29 Sep 2016 / 05:37 H.

    KLANG: Integrated poultry company Lay Hong Bhd has budgeted a capital expenditure (capex) of RM43 million for the financial year ending March 31, 2017 for the expansion in both eggs and broiler divisions.
    Speaking to reporters after the company’s AGM and EGM here yesterday, executive director Yap Chor How said RM23 million will be utilised for the eggs segment, RM14 million for broiler and the remainder for other segments.
    On Lay Hong’s partnership with Japan’s NH Foods Ltd, he said a new plant is slated for completion by 2018 with an investment cost of up to RM30 million. NH Foods is Japan’s largest meat packing company principally involved in the business of producing fresh meats, processed foods and dairy products.
    “We’ll start to build the new plant in February or March 2017,” he noted.
    Upon completion, the new plant will have a production capacity of 1,000 tonnes per month to complement the 1,600 tonnes per month for the existing plant.
    According to Yap, five new products will be launched in October and November this year and it is expected to bring in substantial earnings contribution next year.
    Lay Hong and NH Foods hold a 49% and 51% stake in the joint venture respectively.
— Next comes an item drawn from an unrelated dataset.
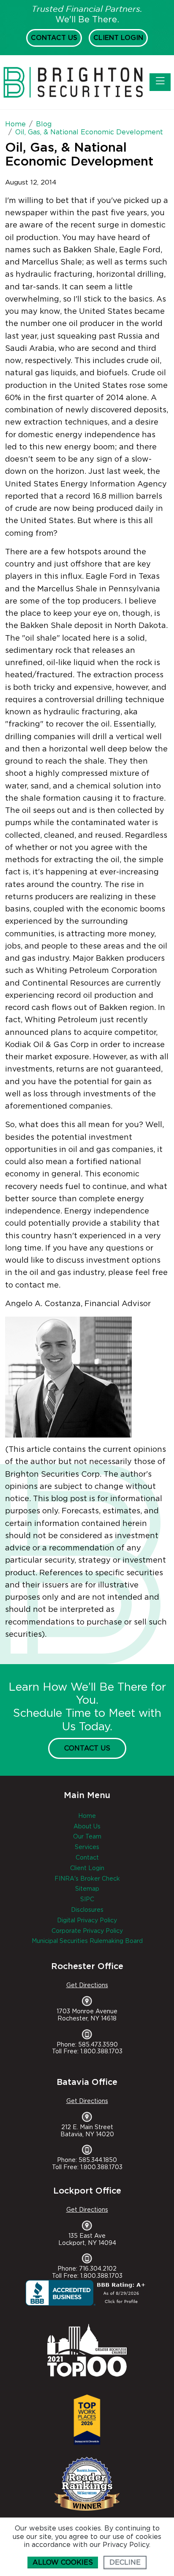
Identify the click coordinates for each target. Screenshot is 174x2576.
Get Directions (87, 1985)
The joint venture company will manufacture, distribute and sell processed meat-based foods which will be marketed under the brand name Nippon Nutriplus.
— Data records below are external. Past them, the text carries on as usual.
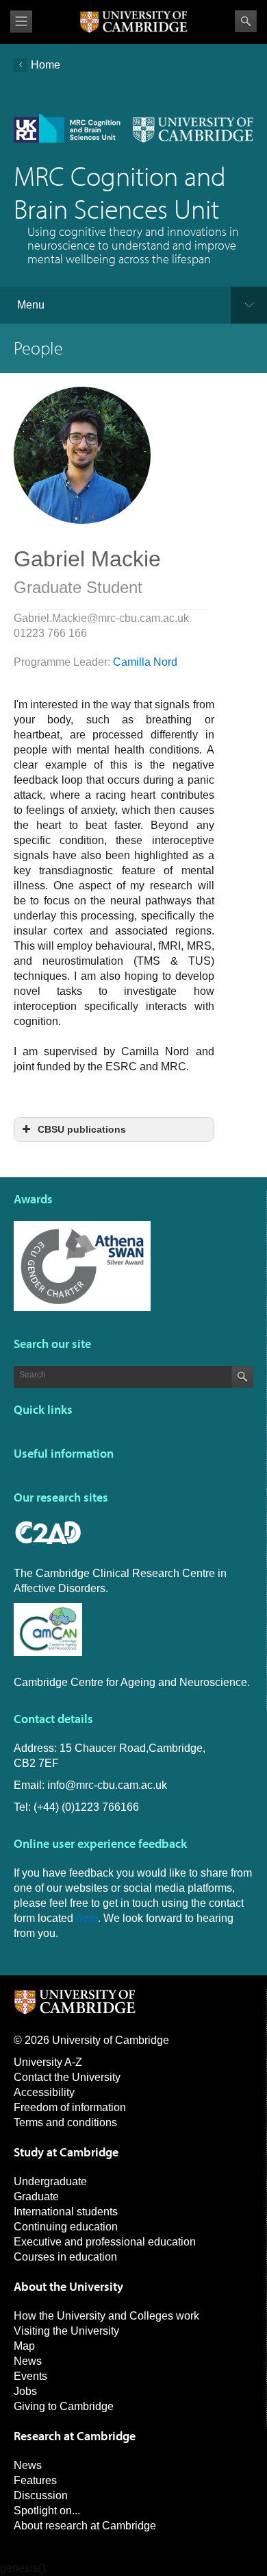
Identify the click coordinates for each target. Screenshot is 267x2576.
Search (246, 21)
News (28, 2361)
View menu (21, 21)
    Besides the domestic market, the products will also be exported to Singapore, Japan and the Middle East.
    To boost organic growth, Yap said Lay Hong is targeting to increase its production capacity to three million eggs per day and two million birds per month by 2018, from the current 1.8 million eggs per day and one million birds per month.
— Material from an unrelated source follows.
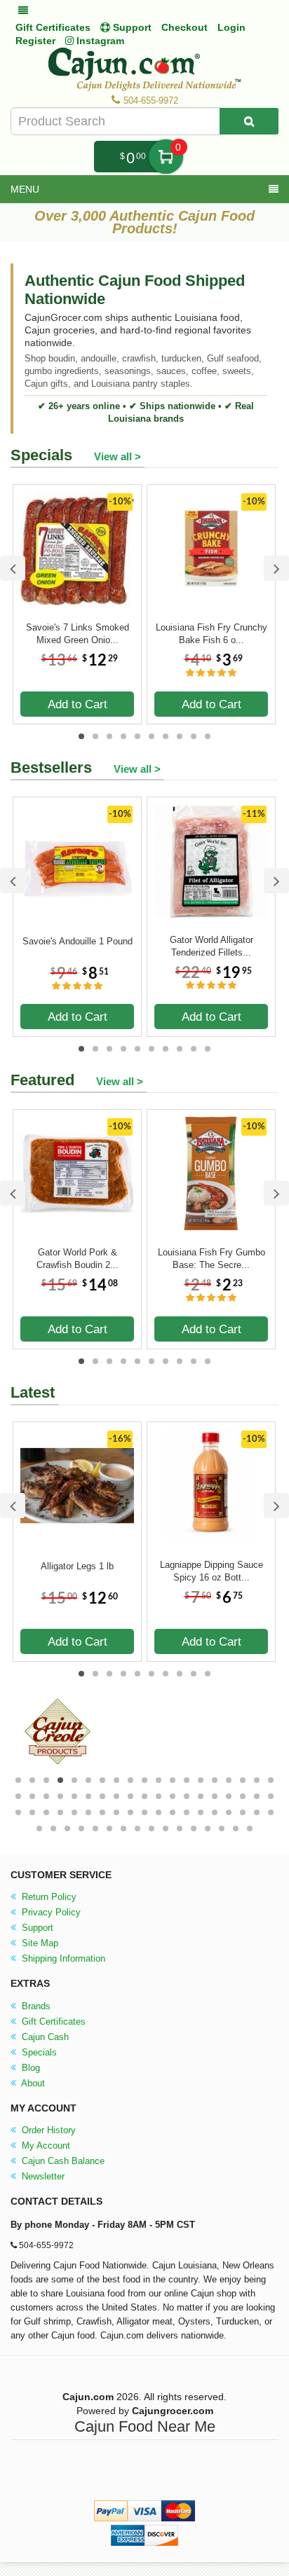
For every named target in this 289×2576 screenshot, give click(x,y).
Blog (29, 2067)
    Commenting on Lay Hong’s retail supermarket business under the “G Mart” brand, he said the company has no intention to close more stores to reduce costs.
    “We will stop the closure (of stores) at this junction, we’ll focus more on the merchandising of products to differentiate “G Mart”. We probably will also look into new locations that have better prospects,” he noted.
    Currently, Lay Hong still operates 16 supermarkets in Sabah. The retail supermarket business contributes 20.7% to the company’s revenue for FY16.
    Financially, Lay Hong saw an 83.7% drop in net profit to RM419,000 for the first quarter ended June 30, 2016 against RM2.58 million in the previous corresponding period, mainly due to expenses of RM2 million to RM3 million incurred for the maintenance of plant facilities and upgrade of farms.
    “It’s just an one-off expenses, it won’t affect our earnings going forward. We’ll improve our productivity in the future,” Yap stressed.
    He believes market demand for the company’s products will continue to be strong, with the eggs segment registering a double-digit growth over the past four to five years.
    At yesterday’s EGM, Lay Hong’s shareholders gave the greenlight for the proposed one-for-one bonus issue of shares and one-to-five share split exercise.